The long-term goal of this research is to elucidate how aging and intraocular pressure (IOP) influence retinal ganglion cell (RGC) degeneration in glaucoma and to leverage this knowledge to identify novel therapies based on neuronal protection, repair, and regeneration. This is an important goal, since all of vision is encoded by action potentials propagated along RGC axons in the optic projection. These axons degenerate steadily from adulthood to death and are susceptible early in glaucoma. Axonal signals are determined primarily by excitatory, glutamatergic synapses summed and integrated in the RGC dendritic arbor. The objective here is focused on understanding how RGC axon degeneration in the optic projection in aging and glaucoma relates to synapse degradation in the retina. To gain this understanding, experiments will test a novel central hypothesis: that early axonal stress due to aging and IOP induces self-repair and adaptive remodeling of the RGC synaptic complex to prolong signaling, similar to homeostatic plasticity of excitatory synapses in other systems. This dynamic relationship stands in stark contrast to the most prevalent current hypothesis in which early and irrevocable synaptic and dendritic pruning drives RGC axon loss. A series of rigorous, quantitative and functional assays will test this remodeling hypothesis by leveraging both chronic (DBA2J) and inducible (microbead occlusion) models of glaucoma. Experiments in Aim 1 will vary IOP and map changes in synaptic and cytoskeletal components to dendritic complexity and axonal function for different RGC types.

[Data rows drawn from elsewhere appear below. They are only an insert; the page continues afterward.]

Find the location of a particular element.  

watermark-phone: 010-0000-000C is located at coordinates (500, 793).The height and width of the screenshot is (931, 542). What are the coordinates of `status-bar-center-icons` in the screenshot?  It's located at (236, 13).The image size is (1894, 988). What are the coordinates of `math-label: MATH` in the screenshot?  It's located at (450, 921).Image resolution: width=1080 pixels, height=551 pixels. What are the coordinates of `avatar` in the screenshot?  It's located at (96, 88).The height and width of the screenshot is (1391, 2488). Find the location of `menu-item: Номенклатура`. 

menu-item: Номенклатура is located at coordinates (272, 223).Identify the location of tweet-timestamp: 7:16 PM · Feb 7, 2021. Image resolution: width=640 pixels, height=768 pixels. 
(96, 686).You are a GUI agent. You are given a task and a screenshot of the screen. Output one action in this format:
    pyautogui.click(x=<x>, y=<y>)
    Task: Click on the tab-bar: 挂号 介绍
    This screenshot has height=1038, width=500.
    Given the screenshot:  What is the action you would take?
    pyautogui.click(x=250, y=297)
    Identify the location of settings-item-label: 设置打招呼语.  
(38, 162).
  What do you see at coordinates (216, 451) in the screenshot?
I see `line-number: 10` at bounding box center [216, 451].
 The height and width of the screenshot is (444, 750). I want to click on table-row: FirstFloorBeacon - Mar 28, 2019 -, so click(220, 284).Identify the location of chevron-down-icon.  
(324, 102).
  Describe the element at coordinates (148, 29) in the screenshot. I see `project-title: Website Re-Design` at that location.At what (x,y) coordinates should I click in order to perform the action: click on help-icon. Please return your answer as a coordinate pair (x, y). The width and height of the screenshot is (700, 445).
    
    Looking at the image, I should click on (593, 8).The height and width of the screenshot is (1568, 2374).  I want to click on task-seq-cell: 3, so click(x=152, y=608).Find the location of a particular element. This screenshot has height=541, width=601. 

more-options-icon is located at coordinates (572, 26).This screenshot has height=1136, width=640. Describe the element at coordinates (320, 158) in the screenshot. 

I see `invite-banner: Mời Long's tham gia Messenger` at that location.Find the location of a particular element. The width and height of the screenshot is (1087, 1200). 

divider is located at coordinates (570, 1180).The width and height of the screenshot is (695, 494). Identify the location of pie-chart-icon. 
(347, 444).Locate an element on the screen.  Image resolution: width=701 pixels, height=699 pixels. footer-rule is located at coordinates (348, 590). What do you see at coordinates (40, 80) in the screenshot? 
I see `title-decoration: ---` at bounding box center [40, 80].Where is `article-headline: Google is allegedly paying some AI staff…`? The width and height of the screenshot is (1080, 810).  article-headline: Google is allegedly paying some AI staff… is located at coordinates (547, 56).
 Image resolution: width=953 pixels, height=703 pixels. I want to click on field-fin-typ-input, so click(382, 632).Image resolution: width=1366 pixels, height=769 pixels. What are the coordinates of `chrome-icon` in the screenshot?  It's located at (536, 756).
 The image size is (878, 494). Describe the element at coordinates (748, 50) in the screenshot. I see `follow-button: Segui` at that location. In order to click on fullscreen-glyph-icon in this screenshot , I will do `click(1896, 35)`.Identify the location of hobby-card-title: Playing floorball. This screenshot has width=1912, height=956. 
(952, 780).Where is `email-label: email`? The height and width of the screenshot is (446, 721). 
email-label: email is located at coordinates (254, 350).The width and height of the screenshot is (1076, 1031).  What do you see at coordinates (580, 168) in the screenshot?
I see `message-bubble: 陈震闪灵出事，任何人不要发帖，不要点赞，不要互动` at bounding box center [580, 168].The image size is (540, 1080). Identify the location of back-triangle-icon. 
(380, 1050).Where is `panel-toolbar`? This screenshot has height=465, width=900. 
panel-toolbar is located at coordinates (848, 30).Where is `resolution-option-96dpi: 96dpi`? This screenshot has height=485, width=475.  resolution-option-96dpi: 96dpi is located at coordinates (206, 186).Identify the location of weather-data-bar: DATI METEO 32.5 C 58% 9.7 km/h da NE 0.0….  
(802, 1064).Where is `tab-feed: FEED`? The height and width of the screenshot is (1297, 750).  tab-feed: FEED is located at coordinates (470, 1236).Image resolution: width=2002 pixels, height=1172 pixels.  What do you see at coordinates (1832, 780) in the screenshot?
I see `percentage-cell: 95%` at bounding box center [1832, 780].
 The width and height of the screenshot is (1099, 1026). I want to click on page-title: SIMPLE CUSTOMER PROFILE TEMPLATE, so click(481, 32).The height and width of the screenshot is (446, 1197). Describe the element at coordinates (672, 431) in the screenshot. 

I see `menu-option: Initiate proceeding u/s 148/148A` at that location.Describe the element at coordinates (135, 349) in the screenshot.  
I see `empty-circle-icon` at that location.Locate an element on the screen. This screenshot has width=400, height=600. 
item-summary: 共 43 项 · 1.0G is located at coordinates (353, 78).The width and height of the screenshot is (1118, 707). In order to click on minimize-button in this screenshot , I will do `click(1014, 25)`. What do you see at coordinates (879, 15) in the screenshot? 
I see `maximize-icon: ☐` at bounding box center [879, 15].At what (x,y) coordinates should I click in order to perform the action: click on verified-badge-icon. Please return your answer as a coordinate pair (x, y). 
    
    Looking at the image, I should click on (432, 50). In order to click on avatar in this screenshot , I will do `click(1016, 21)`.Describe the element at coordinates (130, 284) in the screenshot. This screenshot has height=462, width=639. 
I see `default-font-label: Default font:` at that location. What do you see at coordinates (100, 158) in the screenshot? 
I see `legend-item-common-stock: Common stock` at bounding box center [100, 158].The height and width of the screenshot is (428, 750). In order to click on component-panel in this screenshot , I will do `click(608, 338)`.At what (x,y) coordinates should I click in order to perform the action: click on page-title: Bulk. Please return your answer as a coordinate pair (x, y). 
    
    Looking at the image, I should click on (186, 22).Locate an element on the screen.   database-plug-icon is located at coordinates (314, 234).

Aim 2 will assess how synaptic and dendritic changes for RGC types characterized by axon function depend on age and whether aging influences the response to elevated IOP. Finally, Aim 3 will use established transgenic tools to modulate axonal and somatic degeneration and determine for key ages and IOPs whether dendrites and synapses in individual RGC types are conserved or undergo remodeling independently. These innovative studies combining neurochemical, morphological, and physiological measures will enrich the understanding of how synaptic and axonal activity interrelate at the molecular level and lay the foundation for novel therapeutics based on neuronal self-repair.
Glaucoma is the leading age-related cause of irreversible blindness worldwide and will afflict an estimated 80 million people by 2020. The disease causes optic nerve degeneration with aging and sensitivity to ocular pressure, but lowering pressure does not always stop progression. The work proposed here will test how a novel mechanism for self-repair in the retina might slow optic nerve degeneration in both normal aging and in glaucoma by remodeling lost retinal activity.